You know a company is becoming unpopular when they start running negative ads about their product to attract attention. And that’s just what’s happening in the complicated, crazy world of “Artificial Intelligence” or A.I. for short. Like this couple in the picture who just checked out their on-line ad created with A.I., and don’t like what they see, people are getting more turned-off at how fake everything looks and how their ad or post is just like a zillion other ones.
A lead editorial in a recent edition of The New York Times addresses this very issue. Click HERE to read Cody Delistraty’s commentary. Just a heads-up, as we read the op-ed piece closely some of us thought A.I. was involved which is a little weird and ironic. Some paragraphs from the article are pasted below.
The A.I. company Anthropic recently opened a pop-up in the West Village in New York City, it designated a “Zero Slop Zone.” Visitors are offered baseball caps with the word “thinking” on them, coffee and hard copies of a nearly 15,000-word essay by the company’s chief executive, with the title “Machines of Loving Grace.” Use of phones and laptops was discouraged, although to get in you were asked to show you had downloaded Claude, Anthropic’s large language model. Instead, humans were meant to hang out with other humans.

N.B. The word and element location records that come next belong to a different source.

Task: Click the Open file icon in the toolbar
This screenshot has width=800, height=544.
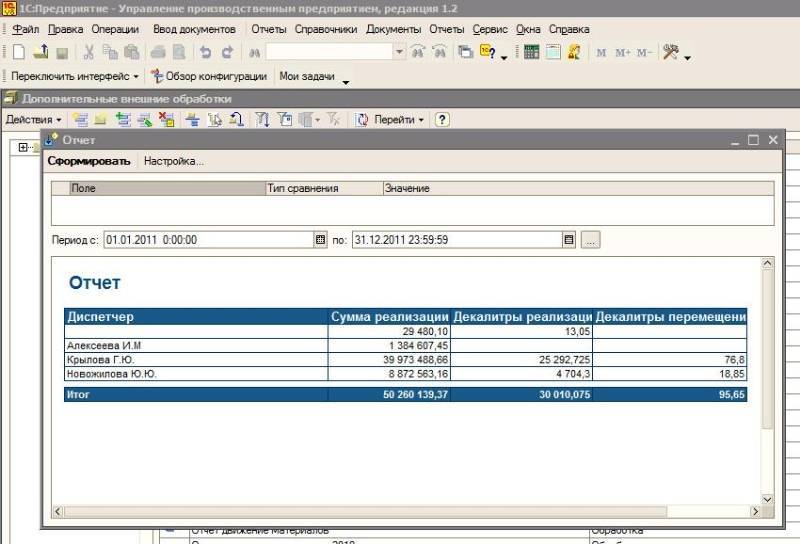Action: pos(41,52)
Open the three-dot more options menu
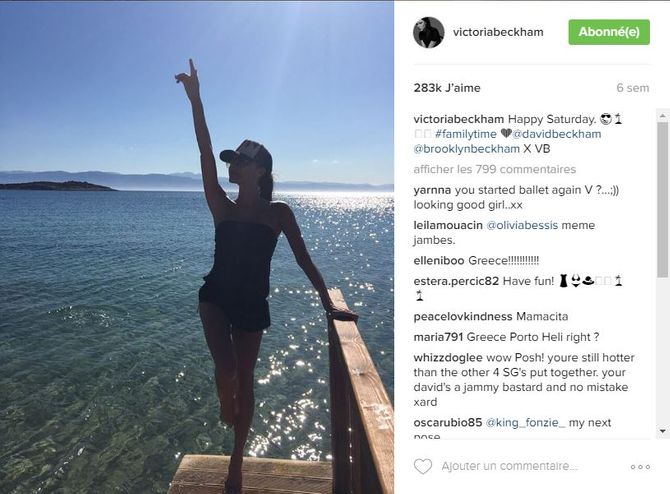The width and height of the screenshot is (670, 494). (640, 467)
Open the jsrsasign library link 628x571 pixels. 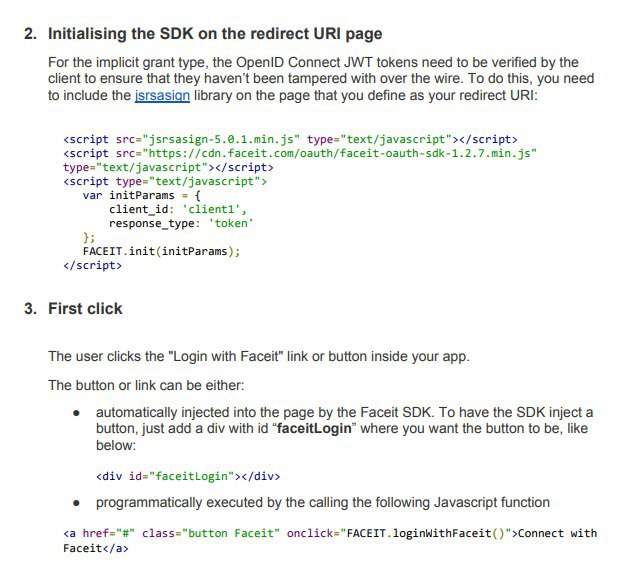(x=162, y=96)
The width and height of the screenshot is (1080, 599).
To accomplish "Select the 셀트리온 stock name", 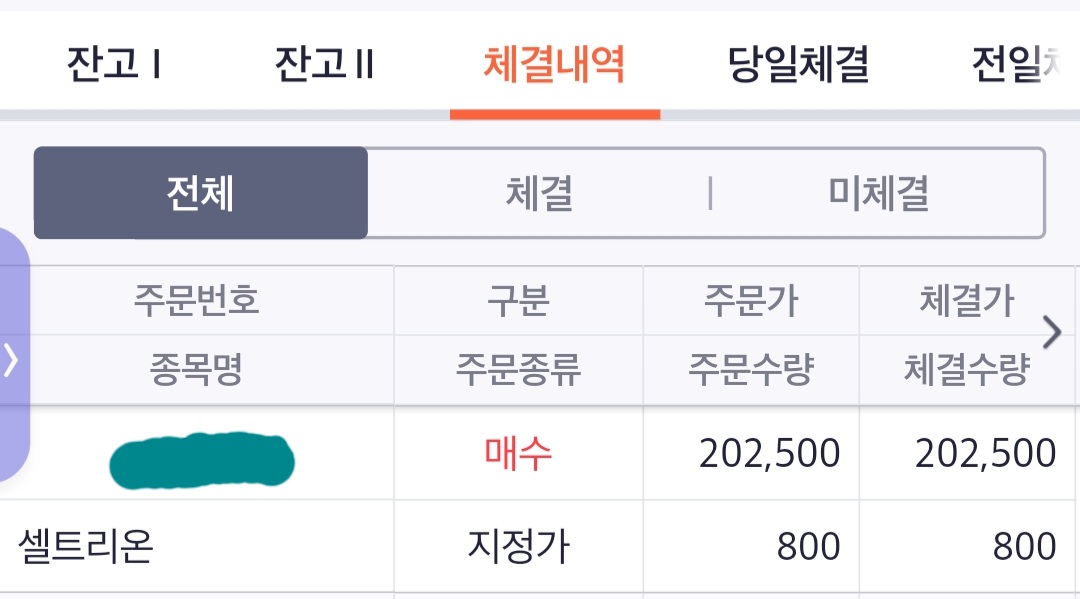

Anthropic’s marketing stunt is the most obvious example yet of A.I. companies’ recent “anti-A.I. A.I. strategy,” as I call it — an apparent bid to reckon with the public’s negative view of the technology. Only 17 percent of American adults think A.I.’s impact on the country will be positive in the next two decades, according to a Pew Research Center survey this spring. Less than a quarter think A.I. will benefit them personally. A.I. companies seem to have tacitly acknowledged this skepticism and are changing how they present themselves. Some of the most consumer-facing ones are marketing their flagship products as creativity triggers that are fundamentally human and appreciative of the analog — even as these attributes stand in stark opposition to what A.I. is and does. – Opinion, The New York Times.